• _DATA SHOWN_:
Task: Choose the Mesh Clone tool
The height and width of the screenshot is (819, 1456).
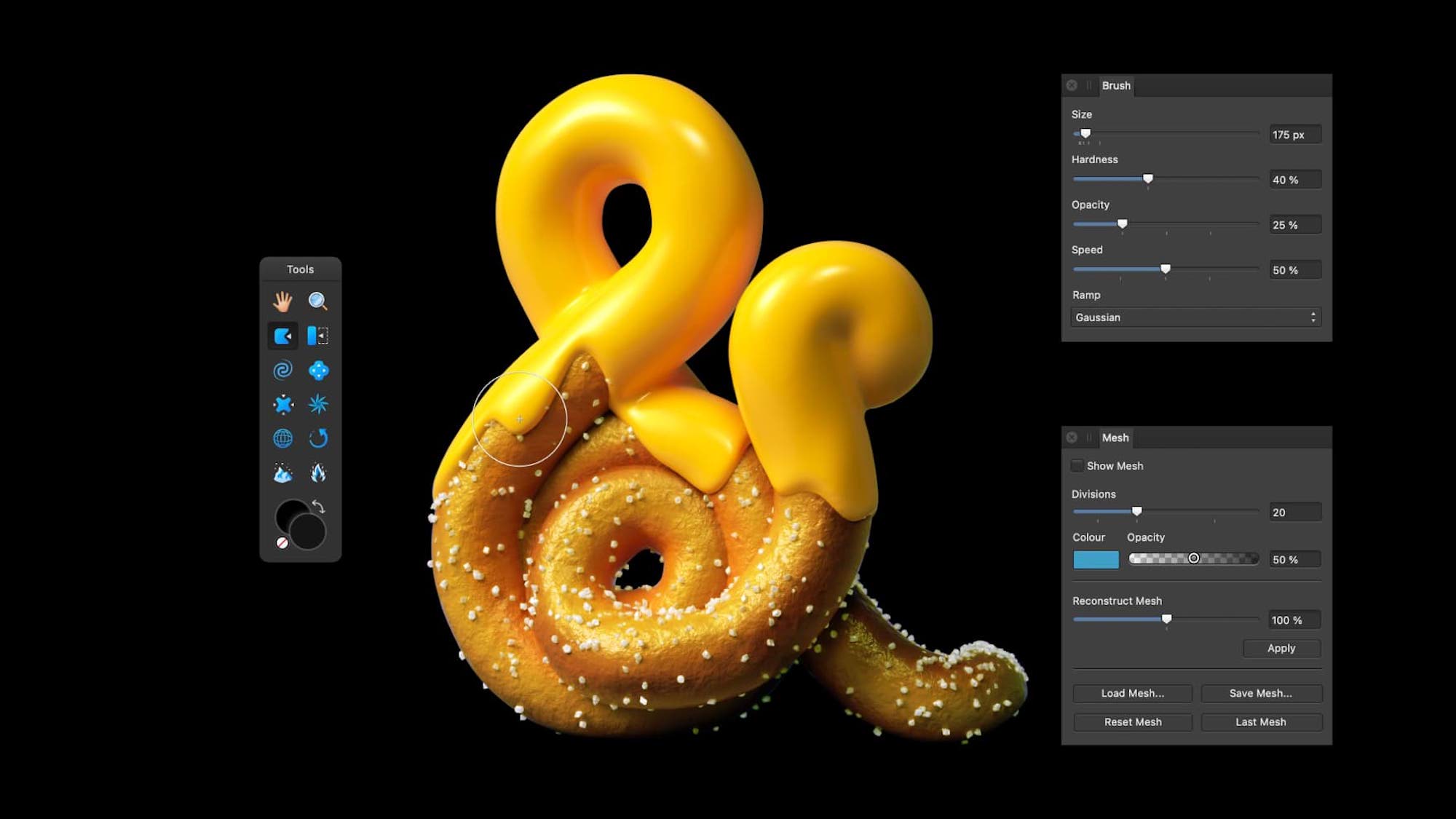Action: click(282, 438)
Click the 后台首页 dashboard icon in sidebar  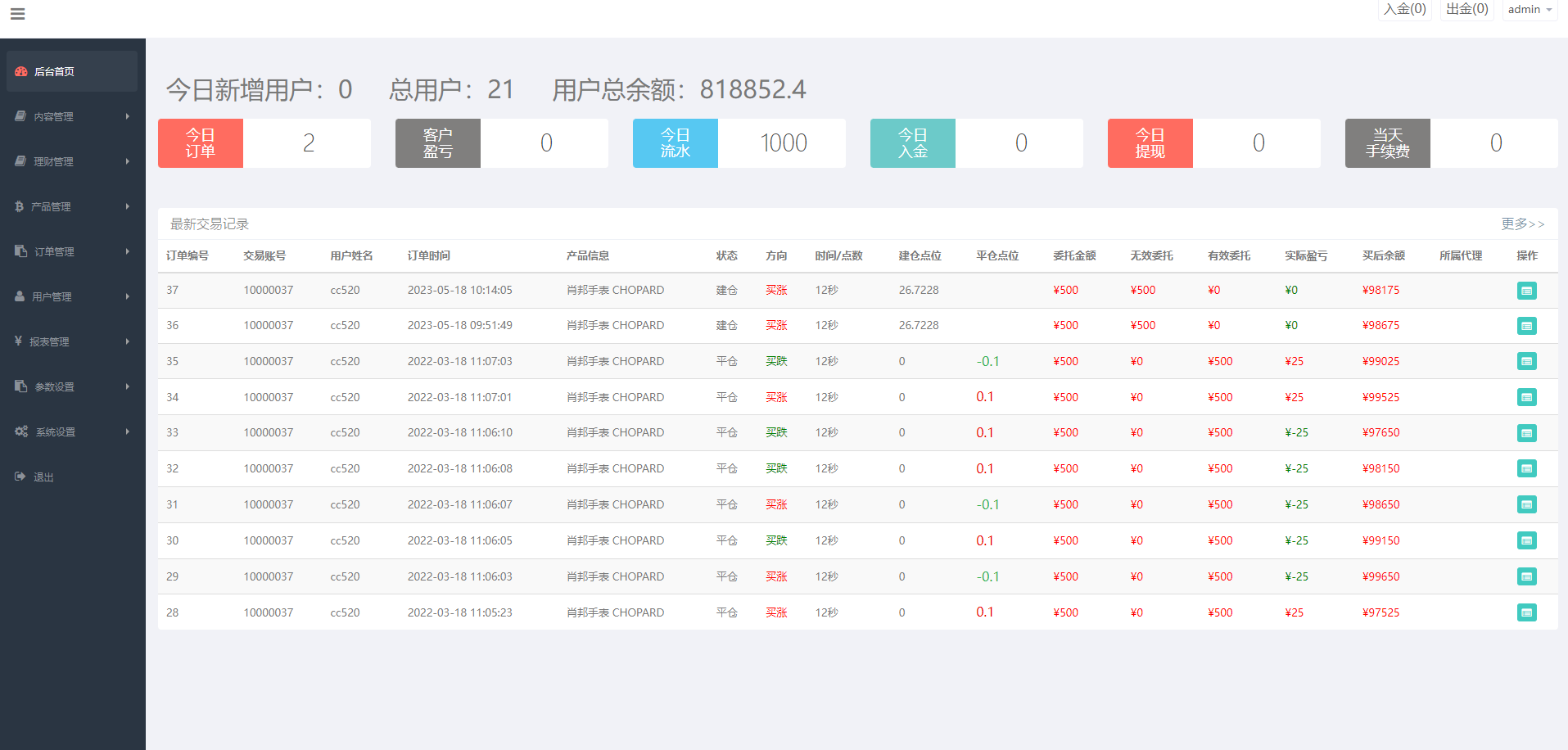pyautogui.click(x=21, y=71)
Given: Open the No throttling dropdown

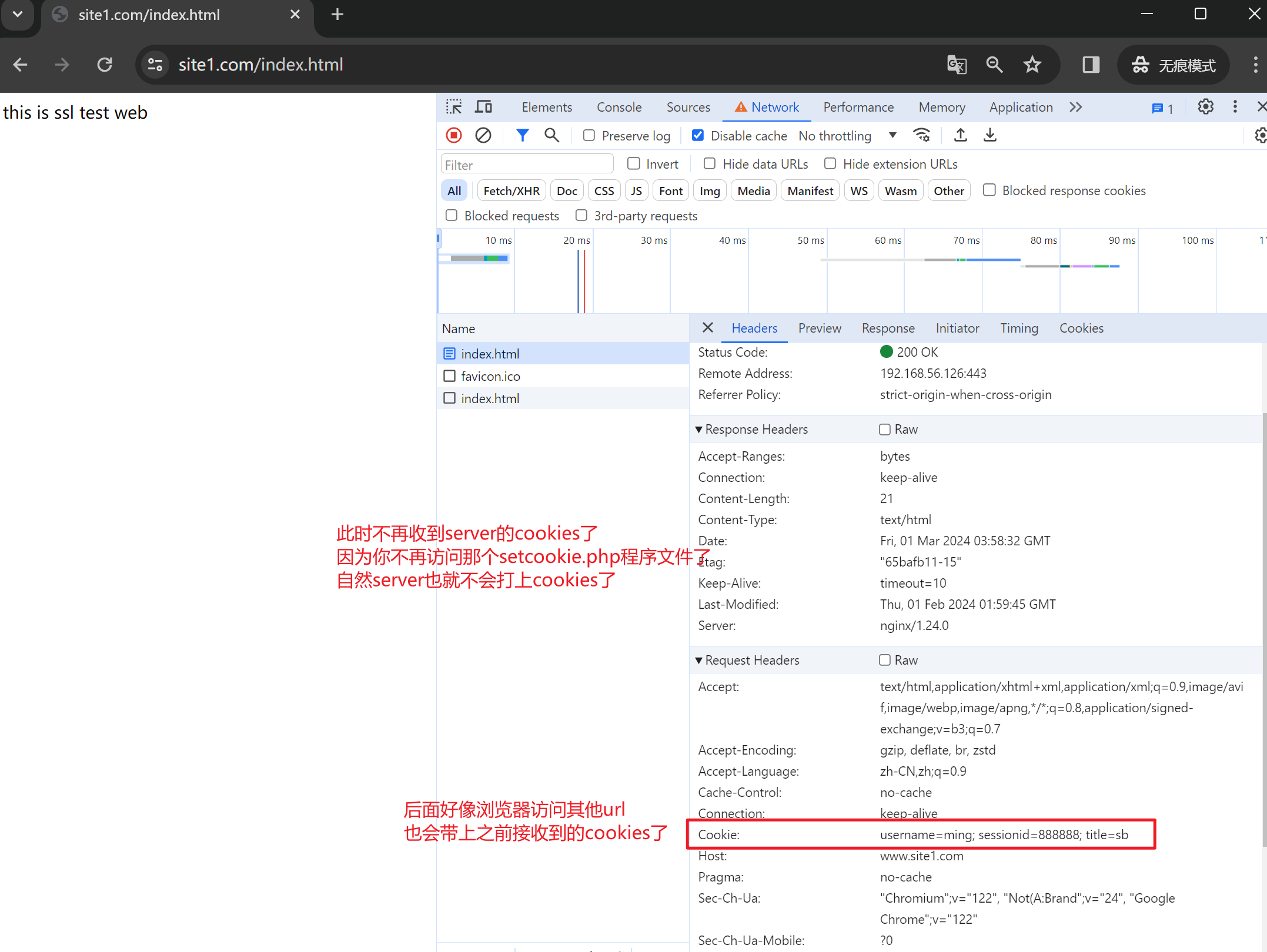Looking at the screenshot, I should click(x=847, y=136).
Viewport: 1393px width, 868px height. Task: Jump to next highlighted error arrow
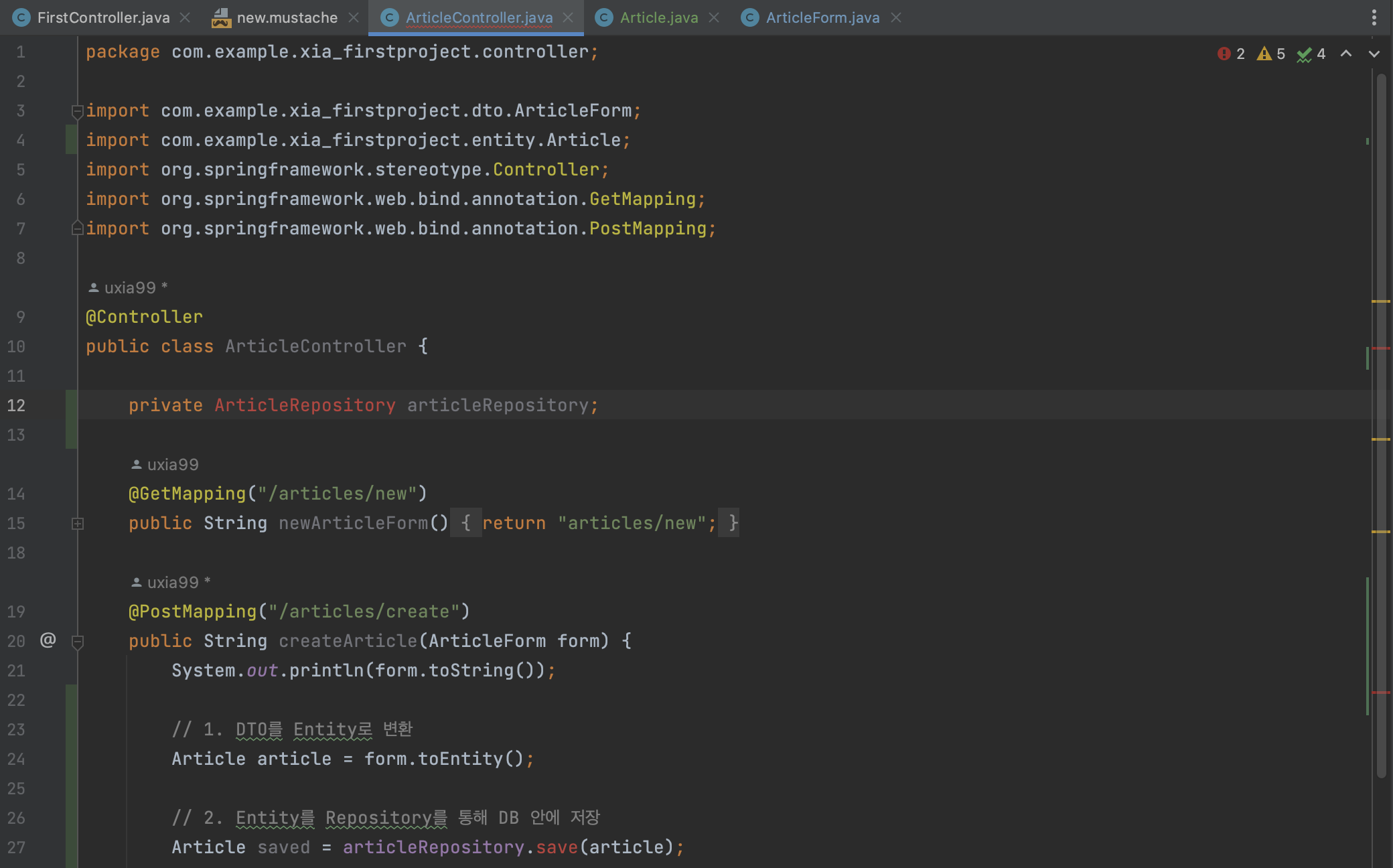pyautogui.click(x=1374, y=54)
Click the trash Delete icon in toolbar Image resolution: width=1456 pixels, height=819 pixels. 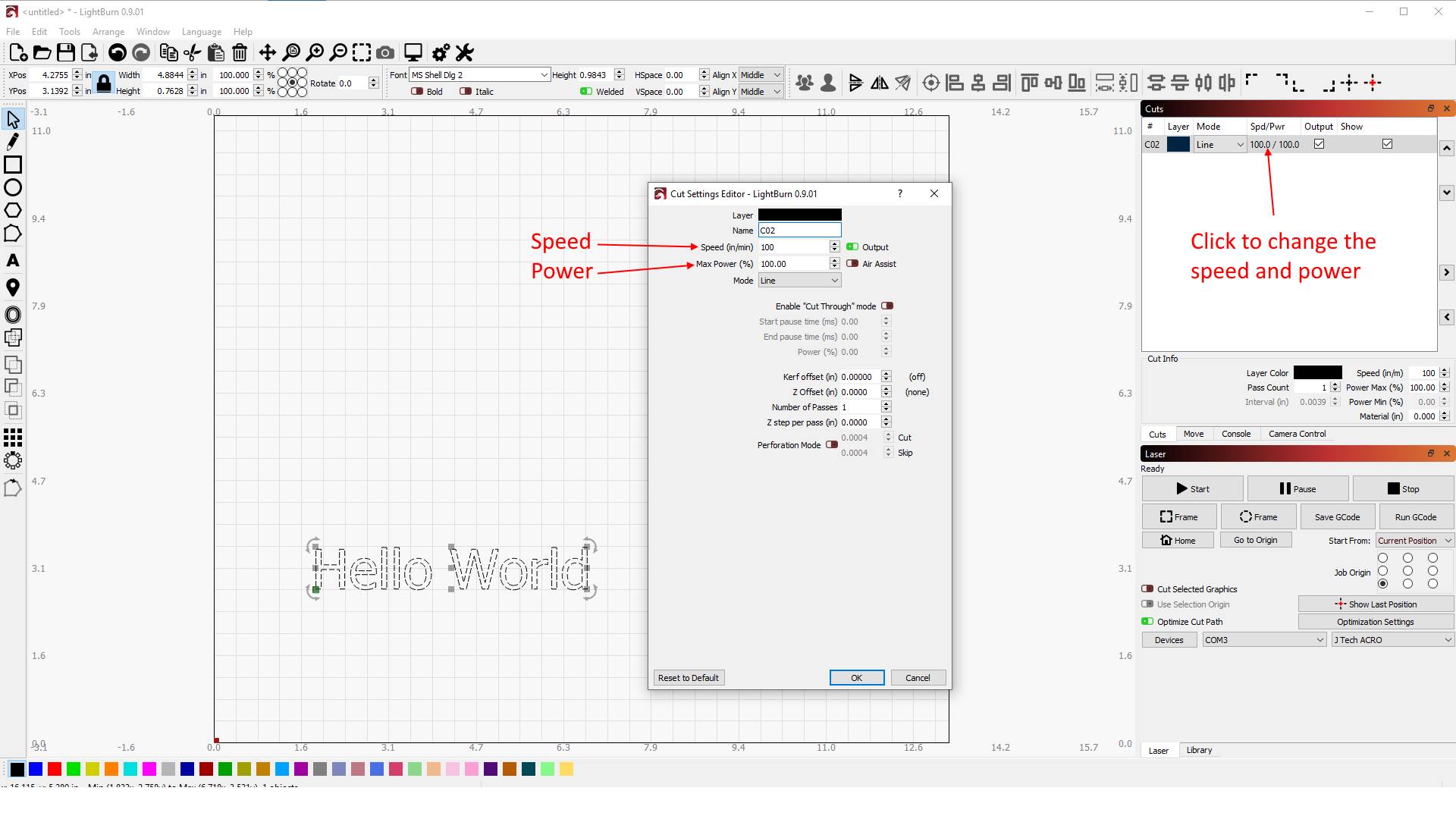click(240, 52)
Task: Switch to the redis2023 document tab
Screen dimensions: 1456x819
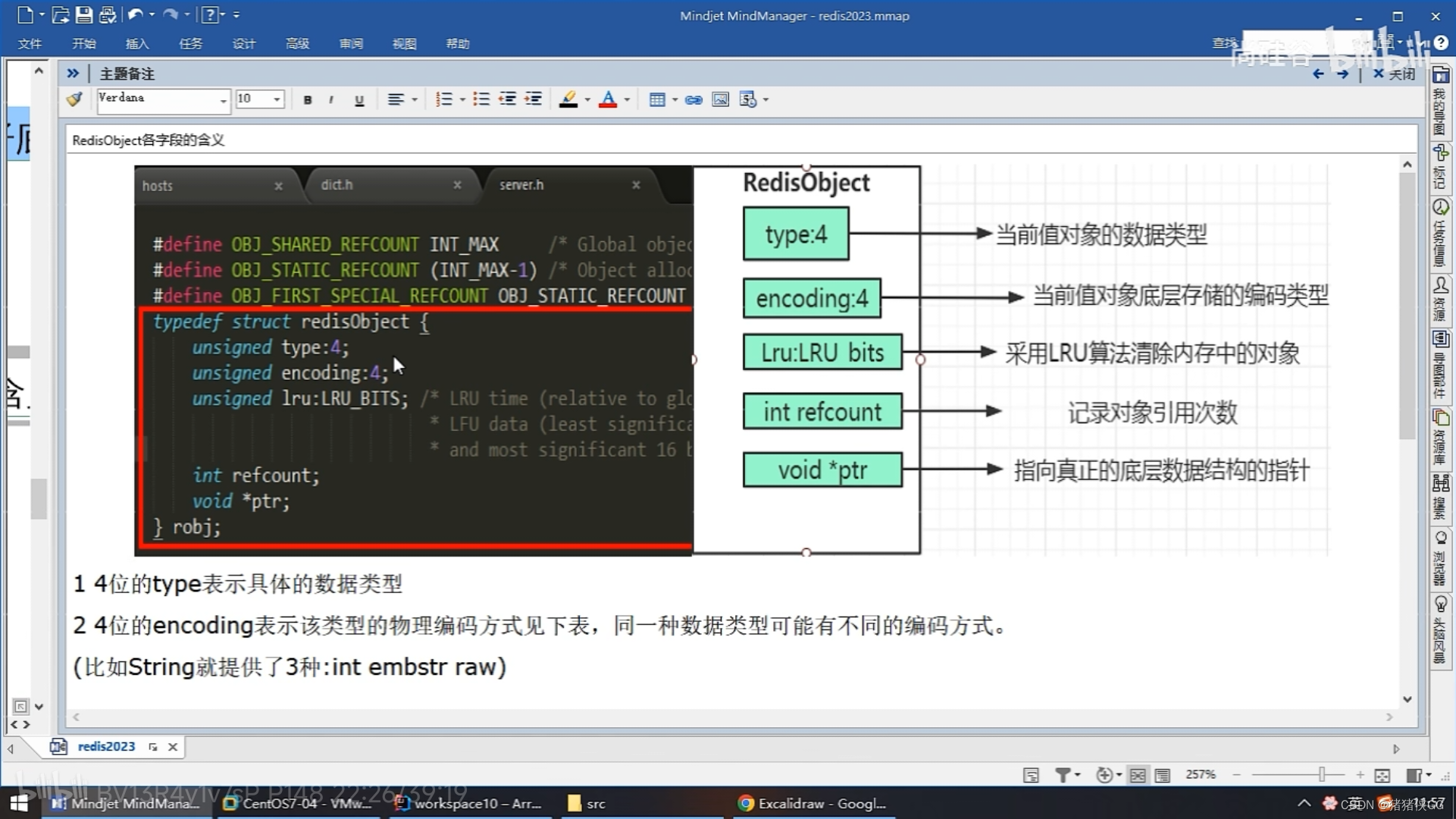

• _EXERCISE DETAILS_:
From the line that contains "Task: Switch to the redis2023 document tab" down to the last line of the entries above, copy every line exactly and leave out the pictures.

• _ANSWER FOR THIS EXERCISE_:
Task: Switch to the redis2023 document tab
Screen dimensions: 1456x819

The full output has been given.